L’uomo, detenuto presso il carcere di Cremona e in attesa di giudizio, sarebbe dovuto tornare in aula la prossima settimana davanti alla Corte d’assise del tribunale di Pavia. Secondo la direzione della casa circondariale non ci sarebbero dubbi, il decesso sarebbe dovuto ad un gesto volontario.
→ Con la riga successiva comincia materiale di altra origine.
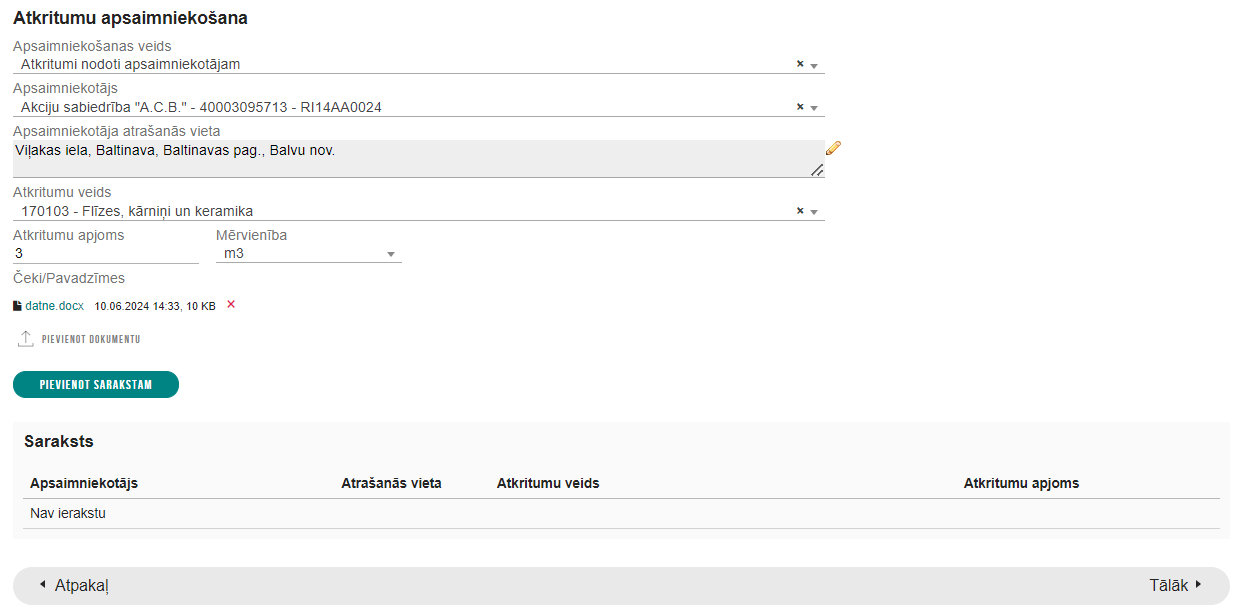The width and height of the screenshot is (1243, 615).
Task: Click the Pievienot sarakstam button
Action: coord(96,384)
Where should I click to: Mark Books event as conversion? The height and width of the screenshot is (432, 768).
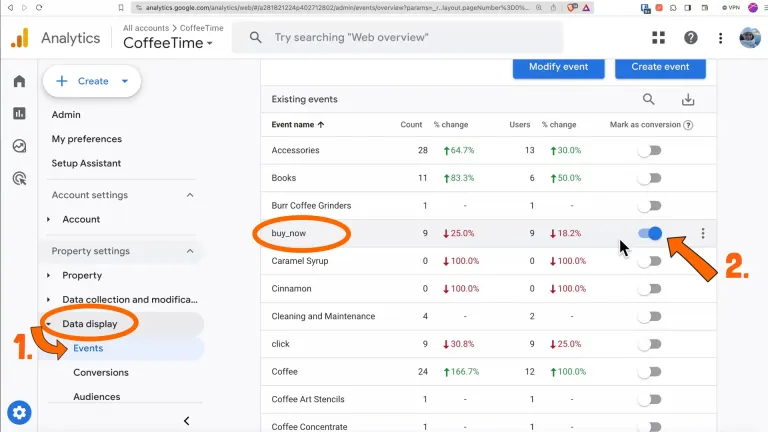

La compagna, di 56 anni, fu uccisa al termine di una violenta lite per motivi economici il 13 marzo 2025 nell’abitazione di via Mariotto. Dopo il delitto, Pettineo trascorse la notte accanto al corpo, per poi uscire la mattina successiva con la propria auto, una Dacia nera, vagando tra Lodigiano e Milanese, forse già con l’intenzione di togliersi la vita. Fu rintracciato nel Cremasco dai carabinieri.
Interrogato dai pm, confessò subito il delitto. Una confessione confermata poi anche durante l’interrogatorio di garanzia.
Sabrina Baldini Paleni, operatrice socio-sanitaria in una Rsa di Casalpusterlengo, aveva due figli dal precedente matrimonio, con il fratello di Franco Pettineo.
La figlia Selene aveva raccontato la vita difficile della madre, descrivendo un rapporto segnato da controllo e isolamento. Proprio Selene, la mattina del 15 marzo, aveva dato l’allarme, portando alla tragica scoperta del corpo di Sabrina.